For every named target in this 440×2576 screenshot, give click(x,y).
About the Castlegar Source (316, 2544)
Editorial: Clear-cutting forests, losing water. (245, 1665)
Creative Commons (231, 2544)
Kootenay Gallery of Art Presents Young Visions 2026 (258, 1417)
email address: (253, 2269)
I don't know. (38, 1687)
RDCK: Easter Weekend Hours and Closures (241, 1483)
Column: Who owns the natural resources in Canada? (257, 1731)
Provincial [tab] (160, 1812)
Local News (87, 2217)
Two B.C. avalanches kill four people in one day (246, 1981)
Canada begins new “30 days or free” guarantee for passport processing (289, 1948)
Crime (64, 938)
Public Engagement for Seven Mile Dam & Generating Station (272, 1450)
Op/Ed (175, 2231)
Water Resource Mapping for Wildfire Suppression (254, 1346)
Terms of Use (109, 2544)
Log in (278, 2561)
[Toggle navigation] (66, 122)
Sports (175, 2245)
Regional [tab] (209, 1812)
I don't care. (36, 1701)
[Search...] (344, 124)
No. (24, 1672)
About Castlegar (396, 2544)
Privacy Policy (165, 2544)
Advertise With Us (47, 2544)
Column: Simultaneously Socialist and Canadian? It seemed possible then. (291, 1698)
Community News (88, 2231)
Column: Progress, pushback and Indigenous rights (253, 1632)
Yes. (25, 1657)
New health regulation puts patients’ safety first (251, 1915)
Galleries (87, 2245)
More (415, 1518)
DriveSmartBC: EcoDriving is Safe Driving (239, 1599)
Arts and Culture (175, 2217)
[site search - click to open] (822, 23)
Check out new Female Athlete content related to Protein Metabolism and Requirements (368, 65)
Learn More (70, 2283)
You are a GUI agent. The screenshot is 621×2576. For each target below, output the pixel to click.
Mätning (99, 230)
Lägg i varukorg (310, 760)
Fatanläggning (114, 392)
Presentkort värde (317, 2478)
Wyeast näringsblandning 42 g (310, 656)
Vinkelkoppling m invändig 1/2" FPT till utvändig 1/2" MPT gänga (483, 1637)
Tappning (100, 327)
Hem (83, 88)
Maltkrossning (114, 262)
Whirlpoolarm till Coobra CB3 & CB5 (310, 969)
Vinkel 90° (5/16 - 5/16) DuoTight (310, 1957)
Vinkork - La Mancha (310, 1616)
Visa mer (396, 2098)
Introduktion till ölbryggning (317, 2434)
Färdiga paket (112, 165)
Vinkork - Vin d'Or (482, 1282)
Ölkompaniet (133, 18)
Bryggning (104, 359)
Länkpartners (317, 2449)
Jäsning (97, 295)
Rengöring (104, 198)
----
▸ **PROBLEM**
The required answer is the run of lines above, starting at the line with "Local News (87, 2217)" and ending at the line with "More (415, 1518)", reproduced exactly with both ends.

▸ **WORKED SOLUTION**
Local News (87, 2217)
Two B.C. avalanches kill four people in one day (246, 1981)
Canada begins new “30 days or free” guarantee for passport processing (289, 1948)
Crime (64, 938)
Public Engagement for Seven Mile Dam & Generating Station (272, 1450)
Op/Ed (175, 2231)
Water Resource Mapping for Wildfire Suppression (254, 1346)
Terms of Use (109, 2544)
Log in (278, 2561)
[Toggle navigation] (66, 122)
Sports (175, 2245)
Regional [tab] (209, 1812)
I don't care. (36, 1701)
[Search...] (344, 124)
No. (24, 1672)
About Castlegar (396, 2544)
Privacy Policy (165, 2544)
Advertise With Us (47, 2544)
Column: Simultaneously Socialist and Canadian? It seemed possible then. (291, 1698)
Community News (88, 2231)
Column: Progress, pushback and Indigenous rights (253, 1632)
Yes. (25, 1657)
New health regulation puts patients’ safety first (251, 1915)
Galleries (87, 2245)
More (415, 1518)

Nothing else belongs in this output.